Центральное место в танатологических сюжетах о Героях занимает обряд инициации, который в театральной поэтике Е. Глебова представлен в двух вариантах - инициации социальной (балеты «Мечта», 1961, и «Избранница», 1969; опера «Твоя весна», 1963) или экзистенциональ-ной («Бондаровна», «Альпийская баллада», «Тиль Уленшпигель», «Курган», «Маленький принц», «Мастер и Маргарита»). Так, согласно сюжету социальной инициации, героиня «Мечты» отправляется на поиски счастья, преодолевает все испытания и возвращается на Родину, где, осуществив мечту, обретает любовь и счастье. Сюжет оперы «Твоя весна» имеет в своей основе предсвадебную инициацию.
Сюжет экзистенциональной инициации предполагает смерть героя как человека Настоящего и его Возрождение как совершенного человека Вечности. Архетипический по своей природе, мотив воскрешения в музыкально-театральных текстах Е. А. Глебова порождает две семантические ветви, составляющие единое целое: мотивы,
источником которых является фольклор (опера «Бондаровна», балет «Курган»), и мотивы, восходящие к библейскому сюжету (балеты «Альпийская баллада», «Тиль Уленшпигель», «Маленький принц», опера «Мастер и Маргарита»). Например, с одной стороны, с гибелью Тиля (балет «Тиль Уленшпигель») завершается народная освободительная борьба, с другой, - и Тиль (Дух Фландрии), и его любовь к Неле (Сердце Фландрии) будут жить вечно. Маленький принц (одноименный балет) жертвует своим физическим телом ради Розы и обретает вечный покой. В «библейской» и «московской» драматургических линиях оперы «Мастер и Маргарита» запечатлено подлинное воскрешение.
Танатологическая семантика проступает и сквозь образы-символы, связанные с воплощением смертных грехов. Так, «в «Маленьком принце» наиболее распространенные человеческие пороки - Тщеславие, Пьянство, Власть - доведены до абсурда и персонифицированы через обитателей планет.
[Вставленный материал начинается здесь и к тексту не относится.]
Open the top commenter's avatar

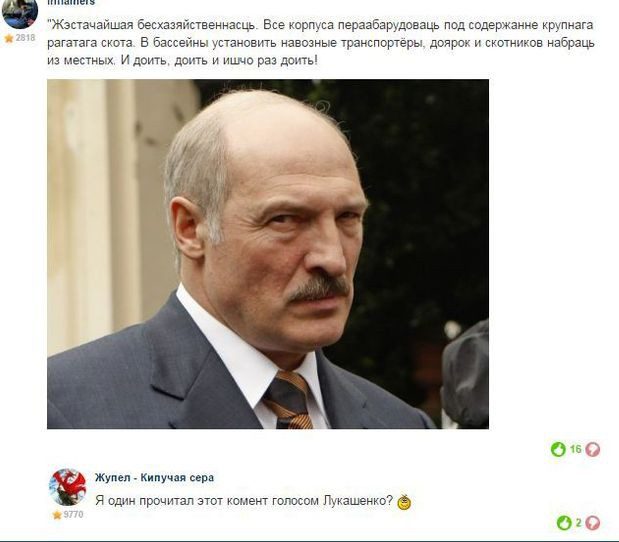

В «Тиле Уленшпигеле», с одной стороны, смертные грехи представляют собой семь понятий: Гордыня, Скупость, Гнев, Предательство, Обжорство, Лень, Хитрость, - на поиски которых отправляется Тиль. С другой же стороны, воплощением этих грехов становятся реальные персонажи - Рыбник Йост, Филипп II, Великий инквизитор [4, с. 135].
В музыкально-театральных опусах Е. Глебо-ва танатосемантика неотделима от присутствия концепта Зло. «Именно с трактовкой образов Зла в музыкальных текстах Е. Глебова связан наиболее глубокий и объемный слой интертекстуальных отношений. Проявляясь, с одной стороны, в тенденции к обобщенному, метафизическому, образ принимает вселенские, апокалиптические масштабы, появляясь в мифологизированном, метафорическом, символическом ключе в модусе трагического. С другой стороны, проступает кривозеркальное отражение в гротескном, а по существу - абсурдистском ключе, и тогда Зло предстает в "обытовленном" виде в модусе низменного» [4, с. 139].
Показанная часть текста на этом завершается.